À Berne, capitale fédérale de la Suisse, des élus ont pris l’habitude de se faire rembourser la moindre petite dépense. Comme des bretzels et des bananes. Avec plus de 24 000 euros de salaire par mois, forcément, ça fait jaser.

Avec notre correspondant à Genève, Jérémie Lanche

L’affaire n’est pas sans rappeler la « ministre Toblerone ». Cette ex-ministre suédoise qui avait dû démissionner en 1995 pour avoir pris des largesses avec ses frais de mandats. Notamment pour s’acheter des barres chocolatées. En Suisse, d’où vient le Toblerone d’ailleurs, on parle ces jours-ci du « bananagate ».

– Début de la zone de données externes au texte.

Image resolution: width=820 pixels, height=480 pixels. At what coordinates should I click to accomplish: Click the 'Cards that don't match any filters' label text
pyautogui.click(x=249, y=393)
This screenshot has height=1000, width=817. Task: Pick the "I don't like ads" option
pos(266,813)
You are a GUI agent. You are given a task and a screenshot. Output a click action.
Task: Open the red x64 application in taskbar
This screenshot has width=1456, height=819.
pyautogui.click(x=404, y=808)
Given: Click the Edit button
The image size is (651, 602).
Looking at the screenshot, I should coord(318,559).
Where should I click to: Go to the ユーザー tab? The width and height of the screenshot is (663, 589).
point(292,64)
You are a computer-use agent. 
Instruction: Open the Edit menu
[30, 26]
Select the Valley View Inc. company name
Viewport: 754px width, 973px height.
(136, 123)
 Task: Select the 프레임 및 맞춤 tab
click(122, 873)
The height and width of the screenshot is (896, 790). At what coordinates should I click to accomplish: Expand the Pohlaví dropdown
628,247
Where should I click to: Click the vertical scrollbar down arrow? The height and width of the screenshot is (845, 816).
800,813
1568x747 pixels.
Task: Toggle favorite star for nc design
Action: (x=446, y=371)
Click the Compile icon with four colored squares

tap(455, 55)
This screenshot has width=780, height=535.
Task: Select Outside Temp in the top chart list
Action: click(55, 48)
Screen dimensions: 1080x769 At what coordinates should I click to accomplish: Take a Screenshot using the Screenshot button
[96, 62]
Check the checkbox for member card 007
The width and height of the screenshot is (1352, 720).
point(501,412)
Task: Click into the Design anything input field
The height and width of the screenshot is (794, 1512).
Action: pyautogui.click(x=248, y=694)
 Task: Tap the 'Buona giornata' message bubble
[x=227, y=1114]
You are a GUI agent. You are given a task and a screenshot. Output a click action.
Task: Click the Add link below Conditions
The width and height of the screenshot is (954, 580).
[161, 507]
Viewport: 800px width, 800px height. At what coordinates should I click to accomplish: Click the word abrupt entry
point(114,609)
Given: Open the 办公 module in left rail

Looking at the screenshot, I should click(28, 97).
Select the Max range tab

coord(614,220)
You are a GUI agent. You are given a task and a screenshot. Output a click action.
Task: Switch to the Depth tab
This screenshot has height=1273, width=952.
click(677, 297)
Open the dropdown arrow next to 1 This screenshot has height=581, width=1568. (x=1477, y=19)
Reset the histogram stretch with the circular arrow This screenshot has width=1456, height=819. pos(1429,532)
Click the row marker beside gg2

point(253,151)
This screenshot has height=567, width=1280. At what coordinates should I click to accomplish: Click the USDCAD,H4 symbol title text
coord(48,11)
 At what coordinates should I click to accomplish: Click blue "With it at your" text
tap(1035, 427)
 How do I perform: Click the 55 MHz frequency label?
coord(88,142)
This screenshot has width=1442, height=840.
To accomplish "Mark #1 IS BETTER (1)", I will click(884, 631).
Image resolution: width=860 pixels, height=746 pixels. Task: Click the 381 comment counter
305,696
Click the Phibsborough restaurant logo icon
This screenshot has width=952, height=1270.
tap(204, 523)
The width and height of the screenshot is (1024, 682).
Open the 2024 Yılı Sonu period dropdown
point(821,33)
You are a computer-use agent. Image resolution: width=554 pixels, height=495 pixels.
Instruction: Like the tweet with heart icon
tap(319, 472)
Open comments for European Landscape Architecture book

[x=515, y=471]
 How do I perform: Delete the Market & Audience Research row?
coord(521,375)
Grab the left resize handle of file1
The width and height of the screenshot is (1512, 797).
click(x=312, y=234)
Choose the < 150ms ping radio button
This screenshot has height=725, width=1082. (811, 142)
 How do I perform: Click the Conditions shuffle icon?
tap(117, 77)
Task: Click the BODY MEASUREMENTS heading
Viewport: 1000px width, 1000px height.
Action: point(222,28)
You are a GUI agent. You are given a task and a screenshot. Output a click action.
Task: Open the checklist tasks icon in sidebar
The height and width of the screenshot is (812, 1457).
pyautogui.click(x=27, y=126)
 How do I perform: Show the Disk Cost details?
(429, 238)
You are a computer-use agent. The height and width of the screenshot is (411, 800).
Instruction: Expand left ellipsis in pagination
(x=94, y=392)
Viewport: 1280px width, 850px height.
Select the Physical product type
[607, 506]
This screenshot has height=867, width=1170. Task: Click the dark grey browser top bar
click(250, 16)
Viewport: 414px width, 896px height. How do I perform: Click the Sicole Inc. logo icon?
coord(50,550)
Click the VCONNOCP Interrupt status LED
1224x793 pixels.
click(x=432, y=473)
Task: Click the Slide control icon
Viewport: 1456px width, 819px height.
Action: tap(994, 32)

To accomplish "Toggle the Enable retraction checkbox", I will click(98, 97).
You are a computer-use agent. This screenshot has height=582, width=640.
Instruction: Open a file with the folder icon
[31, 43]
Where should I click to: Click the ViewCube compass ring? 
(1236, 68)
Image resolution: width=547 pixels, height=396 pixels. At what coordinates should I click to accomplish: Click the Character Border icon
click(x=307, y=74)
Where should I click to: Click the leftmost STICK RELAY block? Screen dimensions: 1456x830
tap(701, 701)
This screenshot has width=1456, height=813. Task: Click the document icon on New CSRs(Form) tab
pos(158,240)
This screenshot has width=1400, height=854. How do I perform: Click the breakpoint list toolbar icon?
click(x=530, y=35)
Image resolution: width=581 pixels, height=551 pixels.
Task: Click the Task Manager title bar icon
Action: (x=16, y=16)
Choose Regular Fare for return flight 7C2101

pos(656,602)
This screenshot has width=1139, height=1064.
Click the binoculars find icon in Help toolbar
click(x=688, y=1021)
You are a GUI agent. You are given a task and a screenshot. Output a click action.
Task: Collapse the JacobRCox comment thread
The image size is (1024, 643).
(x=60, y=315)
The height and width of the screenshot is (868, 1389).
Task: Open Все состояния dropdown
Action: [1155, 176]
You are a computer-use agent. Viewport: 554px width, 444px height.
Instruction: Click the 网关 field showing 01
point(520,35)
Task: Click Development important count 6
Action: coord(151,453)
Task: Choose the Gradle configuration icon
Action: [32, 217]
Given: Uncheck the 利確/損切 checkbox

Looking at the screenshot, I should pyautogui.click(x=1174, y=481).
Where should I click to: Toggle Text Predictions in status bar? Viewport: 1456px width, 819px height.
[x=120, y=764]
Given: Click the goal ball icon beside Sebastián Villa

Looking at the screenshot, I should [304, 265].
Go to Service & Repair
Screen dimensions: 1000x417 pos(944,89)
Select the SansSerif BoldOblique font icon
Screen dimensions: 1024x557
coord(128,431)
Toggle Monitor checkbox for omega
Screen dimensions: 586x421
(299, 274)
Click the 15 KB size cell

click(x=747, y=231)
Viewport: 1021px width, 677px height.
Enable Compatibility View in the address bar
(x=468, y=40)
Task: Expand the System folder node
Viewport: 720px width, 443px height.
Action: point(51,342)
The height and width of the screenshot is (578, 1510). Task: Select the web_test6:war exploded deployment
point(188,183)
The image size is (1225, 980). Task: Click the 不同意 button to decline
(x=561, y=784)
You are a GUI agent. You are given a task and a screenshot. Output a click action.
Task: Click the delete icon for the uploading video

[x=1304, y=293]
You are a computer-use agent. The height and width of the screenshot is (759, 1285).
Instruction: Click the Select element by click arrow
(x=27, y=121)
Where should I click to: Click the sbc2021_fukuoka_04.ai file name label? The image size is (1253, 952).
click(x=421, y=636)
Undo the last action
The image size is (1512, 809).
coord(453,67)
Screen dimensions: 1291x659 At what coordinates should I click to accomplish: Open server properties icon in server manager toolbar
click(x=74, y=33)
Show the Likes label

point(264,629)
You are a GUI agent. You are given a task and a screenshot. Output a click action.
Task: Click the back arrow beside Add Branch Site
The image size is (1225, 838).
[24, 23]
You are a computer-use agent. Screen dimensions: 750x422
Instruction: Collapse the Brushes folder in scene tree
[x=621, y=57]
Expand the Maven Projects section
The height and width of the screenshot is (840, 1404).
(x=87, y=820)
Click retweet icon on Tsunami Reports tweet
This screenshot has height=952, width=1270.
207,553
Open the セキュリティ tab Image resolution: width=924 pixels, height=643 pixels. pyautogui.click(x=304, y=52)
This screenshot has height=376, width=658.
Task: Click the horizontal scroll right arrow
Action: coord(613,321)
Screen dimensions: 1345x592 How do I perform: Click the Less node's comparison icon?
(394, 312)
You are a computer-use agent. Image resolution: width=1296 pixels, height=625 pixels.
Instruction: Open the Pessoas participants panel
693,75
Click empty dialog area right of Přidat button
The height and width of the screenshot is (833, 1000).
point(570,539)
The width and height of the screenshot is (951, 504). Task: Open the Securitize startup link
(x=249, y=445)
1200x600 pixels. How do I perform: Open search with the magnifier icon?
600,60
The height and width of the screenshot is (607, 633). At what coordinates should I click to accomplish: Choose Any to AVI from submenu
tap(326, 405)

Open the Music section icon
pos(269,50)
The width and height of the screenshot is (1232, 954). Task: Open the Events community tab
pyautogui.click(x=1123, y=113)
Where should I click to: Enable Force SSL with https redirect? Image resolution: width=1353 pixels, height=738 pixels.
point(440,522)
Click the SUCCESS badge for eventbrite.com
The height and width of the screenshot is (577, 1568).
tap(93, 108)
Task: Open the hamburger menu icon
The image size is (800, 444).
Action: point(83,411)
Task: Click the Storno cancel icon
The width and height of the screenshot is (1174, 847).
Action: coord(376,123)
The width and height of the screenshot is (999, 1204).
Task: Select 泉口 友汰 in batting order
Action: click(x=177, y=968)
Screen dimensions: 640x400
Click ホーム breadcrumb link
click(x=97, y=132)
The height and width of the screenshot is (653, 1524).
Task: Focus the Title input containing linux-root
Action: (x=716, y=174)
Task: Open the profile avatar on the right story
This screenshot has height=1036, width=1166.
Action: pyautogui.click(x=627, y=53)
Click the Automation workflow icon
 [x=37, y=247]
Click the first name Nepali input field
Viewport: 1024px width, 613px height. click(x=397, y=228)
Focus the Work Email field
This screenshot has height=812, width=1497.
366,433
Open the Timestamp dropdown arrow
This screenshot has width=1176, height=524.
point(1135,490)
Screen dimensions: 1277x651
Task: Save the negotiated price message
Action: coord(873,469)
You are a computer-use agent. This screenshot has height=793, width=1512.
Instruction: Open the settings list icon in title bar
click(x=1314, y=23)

Un petit pain à 95 centimes, une banane à 20 centimes... Les notes de frais du ministre en charge de la sécurité du canton de Berne suscitent pas mal de moqueries depuis quelques jours dans toute la Suisse. Le responsable de l’association du personnel du canton, interrogé par la RTS, estime que ce n’est pas digne d’un élu de la confédération : « Avec un revenu annuel brut de 280 000 francs pour un membre du gouvernement, je trouve cela très mesquin. Un simple employé de canton ne peut pas facturer de telles choses. »

Sauf que tout cela n’a rien d’illégal - pas plus que les nombreuses bouteilles de vin commandées par un autre élu pour des réceptions. Les autorités locales ont quand même décidé de fixer une somme minimum désormais pour se faire rembourser. Le plus simple en Suisse pour ne pas se faire embêter, c’est encore d’être élu au gouvernement fédéral. Depuis le 1er janvier, les sept ministres du gouvernement ont droit à un abonnement annuel pour les pistes de ski totalement pris en charge par le contribuable. Montant : plus de 4000 euros par élu. Soit à peu près 20 000 bananes.